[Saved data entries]
------

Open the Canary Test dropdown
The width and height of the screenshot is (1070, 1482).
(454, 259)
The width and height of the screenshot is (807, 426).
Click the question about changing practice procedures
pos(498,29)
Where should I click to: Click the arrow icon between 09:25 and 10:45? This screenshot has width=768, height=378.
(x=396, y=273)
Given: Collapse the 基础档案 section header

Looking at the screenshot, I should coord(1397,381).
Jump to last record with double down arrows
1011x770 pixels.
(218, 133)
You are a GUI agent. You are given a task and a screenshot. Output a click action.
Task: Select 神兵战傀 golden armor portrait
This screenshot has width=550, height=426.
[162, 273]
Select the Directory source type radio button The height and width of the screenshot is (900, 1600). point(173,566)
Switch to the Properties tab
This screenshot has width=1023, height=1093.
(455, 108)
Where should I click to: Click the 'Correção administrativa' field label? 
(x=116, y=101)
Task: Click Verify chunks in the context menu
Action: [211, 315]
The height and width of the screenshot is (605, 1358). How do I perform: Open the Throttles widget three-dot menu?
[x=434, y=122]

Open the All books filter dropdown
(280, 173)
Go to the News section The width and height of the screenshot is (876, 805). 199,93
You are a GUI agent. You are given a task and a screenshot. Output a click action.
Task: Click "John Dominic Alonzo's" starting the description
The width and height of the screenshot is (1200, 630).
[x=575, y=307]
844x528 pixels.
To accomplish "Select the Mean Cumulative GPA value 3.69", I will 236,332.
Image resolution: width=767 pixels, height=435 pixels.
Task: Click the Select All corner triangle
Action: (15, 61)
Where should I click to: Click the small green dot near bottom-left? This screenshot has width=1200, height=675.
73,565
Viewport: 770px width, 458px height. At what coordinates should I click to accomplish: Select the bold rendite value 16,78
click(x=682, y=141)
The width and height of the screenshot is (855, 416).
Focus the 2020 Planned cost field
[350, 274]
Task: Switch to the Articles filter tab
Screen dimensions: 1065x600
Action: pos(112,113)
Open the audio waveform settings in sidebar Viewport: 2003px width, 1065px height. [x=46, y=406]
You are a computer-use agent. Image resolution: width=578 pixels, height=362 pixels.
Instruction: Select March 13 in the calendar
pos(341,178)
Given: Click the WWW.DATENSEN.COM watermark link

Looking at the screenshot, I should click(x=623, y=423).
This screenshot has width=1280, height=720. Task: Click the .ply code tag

------

Starting from the line that contains "Open the audio", reproduce each line of the data exactly through the last one.

Open the audio waveform settings in sidebar Viewport: 2003px width, 1065px height. [x=46, y=406]
You are a computer-use agent. Image resolution: width=578 pixels, height=362 pixels.
Instruction: Select March 13 in the calendar
pos(341,178)
Given: Click the WWW.DATENSEN.COM watermark link

Looking at the screenshot, I should click(x=623, y=423).
This screenshot has width=1280, height=720. Task: Click the .ply code tag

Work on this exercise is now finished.